Ce dernier s’apprêtait à lui renvoyer sa réponse. Ses lèvres s’incurvaient et sa bouche s’allongeait pour dessiner la première syllabe d’un « pourquoi ». Mais Jareth avait déjà disparu ; il ne demeurait plus que l’immense miroir qui lui faisait face. L’homme en blouse tituba, son reflet en fit autant. Dans le lointain, une porte claqua, – la sienne –, par l’embrasure il aperçut la silhouette de ce patient aussi étrange qu’insaisissable.

– Mais… que…

Il n’acheva pas sa phrase, une stridulation retentit au même instant. Décontenancé, il referma la porte de son cabinet, puis prit place dans son fauteuil ; la main posée sur l’accoudoir. Mais elle n’y demeura pas ; le revêtement était collant et gluant, maculé de déjections nasales. Était-ce un lapsus de sa part ? Il avait échangé sa place avec celle de son patient. Troublé, il se releva et sortit un mouchoir de sa poche qu’il imbiba d’une solution alcoolique. Tout à essuyer sa main poisseuse, il l'imaginait dans son siège ; le téléphone implorait toujours sa présence.

– Allô !

Le morceau de tissu entre les doigts, il visa la corbeille ; il se colla sur le rebord.

– Ah… bien.

Le miroir lui renvoyait un reflet qui n’était plus le sien.

– Entendu… J’arrive dans une dizaine de minutes.

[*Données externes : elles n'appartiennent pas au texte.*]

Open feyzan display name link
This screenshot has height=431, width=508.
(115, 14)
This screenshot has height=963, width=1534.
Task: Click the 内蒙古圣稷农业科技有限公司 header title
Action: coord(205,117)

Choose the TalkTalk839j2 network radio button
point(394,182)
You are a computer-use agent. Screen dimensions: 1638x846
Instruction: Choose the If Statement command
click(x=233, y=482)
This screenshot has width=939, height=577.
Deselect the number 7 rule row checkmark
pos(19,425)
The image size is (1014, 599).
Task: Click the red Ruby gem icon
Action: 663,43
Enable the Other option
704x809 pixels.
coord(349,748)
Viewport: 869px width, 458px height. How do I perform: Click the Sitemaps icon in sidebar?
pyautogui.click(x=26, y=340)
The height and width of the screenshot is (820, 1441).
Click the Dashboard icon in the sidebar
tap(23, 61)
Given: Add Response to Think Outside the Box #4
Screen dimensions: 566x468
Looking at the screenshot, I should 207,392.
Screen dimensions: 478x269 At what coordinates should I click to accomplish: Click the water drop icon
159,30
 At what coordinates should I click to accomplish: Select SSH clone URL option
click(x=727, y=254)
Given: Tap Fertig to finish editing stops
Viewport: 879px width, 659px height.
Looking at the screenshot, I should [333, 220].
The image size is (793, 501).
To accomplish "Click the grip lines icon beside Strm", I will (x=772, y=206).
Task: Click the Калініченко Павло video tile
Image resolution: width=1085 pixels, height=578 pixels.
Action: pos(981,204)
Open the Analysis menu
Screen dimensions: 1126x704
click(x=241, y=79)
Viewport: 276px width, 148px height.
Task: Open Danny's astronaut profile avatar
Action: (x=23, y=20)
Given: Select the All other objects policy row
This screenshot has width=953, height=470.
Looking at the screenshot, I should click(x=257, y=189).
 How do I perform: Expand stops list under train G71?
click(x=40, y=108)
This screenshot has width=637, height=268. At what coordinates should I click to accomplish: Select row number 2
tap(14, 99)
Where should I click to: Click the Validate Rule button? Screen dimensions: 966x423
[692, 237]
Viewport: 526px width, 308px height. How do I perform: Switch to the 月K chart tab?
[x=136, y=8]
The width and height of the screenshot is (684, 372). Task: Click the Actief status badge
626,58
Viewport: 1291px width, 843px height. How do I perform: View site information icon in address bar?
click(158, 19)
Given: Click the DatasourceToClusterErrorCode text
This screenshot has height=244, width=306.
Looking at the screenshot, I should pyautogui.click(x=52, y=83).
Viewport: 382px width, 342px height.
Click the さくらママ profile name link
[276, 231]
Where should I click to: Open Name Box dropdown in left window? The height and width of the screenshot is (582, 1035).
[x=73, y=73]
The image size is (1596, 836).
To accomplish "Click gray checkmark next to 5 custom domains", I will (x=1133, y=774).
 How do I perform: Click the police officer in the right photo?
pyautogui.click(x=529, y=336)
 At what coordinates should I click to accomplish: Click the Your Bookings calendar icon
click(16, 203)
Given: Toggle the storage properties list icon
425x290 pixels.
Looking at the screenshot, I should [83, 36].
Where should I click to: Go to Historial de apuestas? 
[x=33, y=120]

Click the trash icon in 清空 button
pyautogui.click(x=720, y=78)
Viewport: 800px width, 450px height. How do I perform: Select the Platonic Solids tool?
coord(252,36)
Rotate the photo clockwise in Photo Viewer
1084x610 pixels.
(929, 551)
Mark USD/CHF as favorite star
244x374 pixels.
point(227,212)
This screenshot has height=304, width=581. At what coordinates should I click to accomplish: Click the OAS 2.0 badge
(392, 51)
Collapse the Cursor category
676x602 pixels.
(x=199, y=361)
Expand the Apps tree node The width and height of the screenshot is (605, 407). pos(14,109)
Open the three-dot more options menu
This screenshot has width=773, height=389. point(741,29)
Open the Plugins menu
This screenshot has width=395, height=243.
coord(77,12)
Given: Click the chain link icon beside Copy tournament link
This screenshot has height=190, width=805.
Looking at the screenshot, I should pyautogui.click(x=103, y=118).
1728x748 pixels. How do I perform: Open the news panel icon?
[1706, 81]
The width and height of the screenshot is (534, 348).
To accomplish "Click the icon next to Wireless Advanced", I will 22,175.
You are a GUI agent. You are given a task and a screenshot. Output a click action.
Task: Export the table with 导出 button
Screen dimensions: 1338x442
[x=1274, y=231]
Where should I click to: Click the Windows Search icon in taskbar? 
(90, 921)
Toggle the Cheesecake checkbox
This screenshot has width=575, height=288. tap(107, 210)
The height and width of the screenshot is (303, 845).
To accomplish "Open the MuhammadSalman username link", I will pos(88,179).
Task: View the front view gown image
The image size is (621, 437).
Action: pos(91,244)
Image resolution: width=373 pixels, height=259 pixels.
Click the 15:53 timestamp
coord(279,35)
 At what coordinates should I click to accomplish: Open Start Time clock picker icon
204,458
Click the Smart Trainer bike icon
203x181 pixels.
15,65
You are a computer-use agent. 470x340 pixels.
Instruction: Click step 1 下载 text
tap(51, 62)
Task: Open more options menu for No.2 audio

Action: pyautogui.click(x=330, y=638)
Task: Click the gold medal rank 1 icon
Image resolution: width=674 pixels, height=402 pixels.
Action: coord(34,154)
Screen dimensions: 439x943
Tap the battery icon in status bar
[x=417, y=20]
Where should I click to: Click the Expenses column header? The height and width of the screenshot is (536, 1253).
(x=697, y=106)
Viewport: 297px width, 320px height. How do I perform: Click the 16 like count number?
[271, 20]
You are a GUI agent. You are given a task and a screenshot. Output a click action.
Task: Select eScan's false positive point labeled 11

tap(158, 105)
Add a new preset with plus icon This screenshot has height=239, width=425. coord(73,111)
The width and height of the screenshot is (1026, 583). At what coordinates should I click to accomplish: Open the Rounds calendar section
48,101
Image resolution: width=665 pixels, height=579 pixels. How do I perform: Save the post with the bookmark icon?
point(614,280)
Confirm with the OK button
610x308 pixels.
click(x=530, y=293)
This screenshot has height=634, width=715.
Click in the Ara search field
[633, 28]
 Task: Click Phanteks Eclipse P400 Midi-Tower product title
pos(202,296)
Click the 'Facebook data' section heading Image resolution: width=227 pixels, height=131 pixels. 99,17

Hébété, il fouilla quelques secondes le tiroir de son bureau et en sortit une petite boite en carton, jaune et bleu, Dolicrane©, d’où dépassait une tablette dépareillée. Derrière ses yeux, un mal insidieux s’installait. Le cachet dans la paume, il le balança dans le fond de sa tasse et le couvrit d’un peu d’eau. Une mousse abondante en émergea bientôt et il avala d’un trait le liquide pétillant. Cependant, à l’instant où il l’avait porté à ses lèvres, il lui avait semblé que son reflet lui avait adressé un clin d’œil.